From zpool man page (slightly reformatted):
DEGRADED: The number of checksum errors exceeds acceptable levels and the device is degraded as an indication that something may be wrong. ZFS continues to use the device as necessary
FAILED: The number of I/O errors exceeds acceptable levels and the device is faulted to prevent further use of the device
In your specific case, a scrub
discovered many read and checksum error on one disk and ZFS started to repair the affected disk. Meanwhile, ZED (the ZFS event daemon) noticied the burst of checksum errors and degraded the disk to avoid using/stressing it.
When the scrub finishes, I suggest you to zpool clear
your pool and run another zfs scrub
. If the second scrub find no errors you can continue using the pool but, considering how many errors you get in the current scrub, I would replace the disk as soon as possible.

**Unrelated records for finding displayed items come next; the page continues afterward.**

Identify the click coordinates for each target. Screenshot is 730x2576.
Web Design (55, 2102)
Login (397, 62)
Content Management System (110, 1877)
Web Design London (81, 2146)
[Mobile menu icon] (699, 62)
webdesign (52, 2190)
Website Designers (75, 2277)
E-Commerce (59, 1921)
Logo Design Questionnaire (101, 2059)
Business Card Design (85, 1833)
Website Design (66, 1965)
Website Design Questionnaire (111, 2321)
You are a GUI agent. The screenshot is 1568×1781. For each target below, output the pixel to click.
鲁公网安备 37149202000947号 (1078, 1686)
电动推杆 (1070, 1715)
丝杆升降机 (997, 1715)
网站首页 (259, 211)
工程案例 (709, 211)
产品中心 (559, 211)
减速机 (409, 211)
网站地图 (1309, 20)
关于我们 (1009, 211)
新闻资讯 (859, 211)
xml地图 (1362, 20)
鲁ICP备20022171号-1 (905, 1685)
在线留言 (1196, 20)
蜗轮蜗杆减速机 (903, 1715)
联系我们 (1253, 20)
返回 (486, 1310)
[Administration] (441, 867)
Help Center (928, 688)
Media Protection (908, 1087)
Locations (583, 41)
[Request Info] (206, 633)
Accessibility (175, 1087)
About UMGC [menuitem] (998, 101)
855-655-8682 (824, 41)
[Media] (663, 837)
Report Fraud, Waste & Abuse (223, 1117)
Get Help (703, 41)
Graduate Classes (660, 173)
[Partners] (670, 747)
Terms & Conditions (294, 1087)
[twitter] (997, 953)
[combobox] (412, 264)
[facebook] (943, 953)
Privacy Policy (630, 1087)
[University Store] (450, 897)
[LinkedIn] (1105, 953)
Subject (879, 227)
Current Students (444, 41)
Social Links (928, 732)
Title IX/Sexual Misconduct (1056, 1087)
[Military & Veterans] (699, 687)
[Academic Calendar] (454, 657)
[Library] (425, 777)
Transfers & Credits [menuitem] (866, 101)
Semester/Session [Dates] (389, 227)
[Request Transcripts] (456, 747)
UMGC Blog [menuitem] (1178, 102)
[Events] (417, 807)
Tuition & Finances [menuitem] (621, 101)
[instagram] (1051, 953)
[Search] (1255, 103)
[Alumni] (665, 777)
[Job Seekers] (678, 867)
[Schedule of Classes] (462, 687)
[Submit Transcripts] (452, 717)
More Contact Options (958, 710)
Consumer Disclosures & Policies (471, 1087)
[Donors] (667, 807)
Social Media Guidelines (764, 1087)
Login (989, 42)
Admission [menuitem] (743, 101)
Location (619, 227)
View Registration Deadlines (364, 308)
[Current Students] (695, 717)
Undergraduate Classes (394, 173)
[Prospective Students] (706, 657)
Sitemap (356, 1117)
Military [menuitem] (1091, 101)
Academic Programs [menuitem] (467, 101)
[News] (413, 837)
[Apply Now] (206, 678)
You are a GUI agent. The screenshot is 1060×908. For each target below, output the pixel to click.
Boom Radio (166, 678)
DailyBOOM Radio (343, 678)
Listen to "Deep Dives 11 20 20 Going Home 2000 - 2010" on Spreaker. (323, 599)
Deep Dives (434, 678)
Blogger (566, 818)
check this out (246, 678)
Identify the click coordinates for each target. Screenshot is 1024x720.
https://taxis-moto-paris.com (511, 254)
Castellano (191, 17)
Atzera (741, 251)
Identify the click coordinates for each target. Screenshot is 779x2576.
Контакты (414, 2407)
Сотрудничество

If you have valid reason to belive the disk itself is not fault, you should analyzed dmesg
and smartctl --all
output to nail the root error cause. Case in point: I had a disk which was itself fine, but producing many actual errors due to a noisy PSU/cable.
Anyway, the golden rule always applies: be sure to have a up-to-date backup of your pool data.